This pipeline demonstrates six key composability patterns:

Pattern 1: Schema-driven extraction - Pydantic models define output structure for consistent parsing.

Pattern 2: Intelligent chunking - Semantic-aware text splitting respects structure and context.

Pattern 3: Explode for row multiplication - Transform single transcript into multiple segment rows.

Pattern 4: Nested structure access - Reference nested fields like segment.speaker naturally.

Pattern 5: Semantic aggregation - Group data and apply LLM operations across groups.

Pattern 6: Mixed operations - Combine semantic and traditional DataFrame operations in one pipeline.

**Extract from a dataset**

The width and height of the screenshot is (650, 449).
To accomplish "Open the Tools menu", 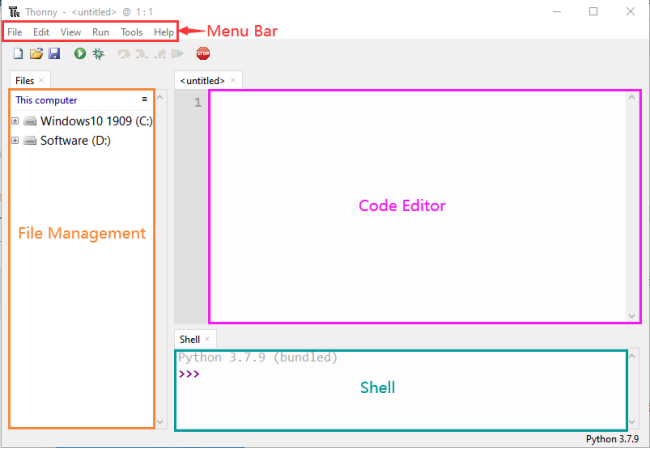I will tap(131, 32).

The pipeline reads raw text, extracts structure, transforms content, aggregates semantically, and writes results—all declaratively expressed with automatic optimization, batching, and error handling.

Configuring Advanced Model Profiles and Multi-Provider Strategies

Production systems need flexibility in model selection. Fenic supports model profiles that configure the same model with different settings:

python
config = fc.SessionConfig(
    semantic=fc.SemanticConfig(
        language_models={
            "claude": fc.AnthropicLanguageModel(
                model_name="claude-opus-4-0",
                rpm=100,
                input_tpm=100,
                output_tpm=100,
                profiles={
                    "thinking_disabled": fc.AnthropicLanguageModel.Profile(),
                    "fast": fc.AnthropicLanguageModel.Profile(
                        thinking_token_budget=1024
                    ),
                    "thorough": fc.AnthropicLanguageModel.Profile(
                        thinking_token_budget=4096
                    )
                },
                default_profile="fast"
            )
        },
        default_language_model="claude"
    )
)

# Use default "fast" profile
fc.semantic.map(
    "Construct a formal proof of the {{hypothesis}}.",
    hypothesis=fc.col("hypothesis"),
    model_alias="claude"
)

# Override to use "thorough" profile for complex reasoning
fc.semantic.map(
    "Construct a formal proof of the {{hypothesis}}.",
    hypothesis=fc.col("hypothesis"),
    model_alias=fc.ModelAlias(name="claude", profile="thorough")
)

For Anthropic models, profiles configure thinking token budgets (1024-8192 tokens). For OpenAI o-series models, profiles set reasoning effort (low, medium, high). This enables dynamic model selection based on task complexity without changing pipeline code.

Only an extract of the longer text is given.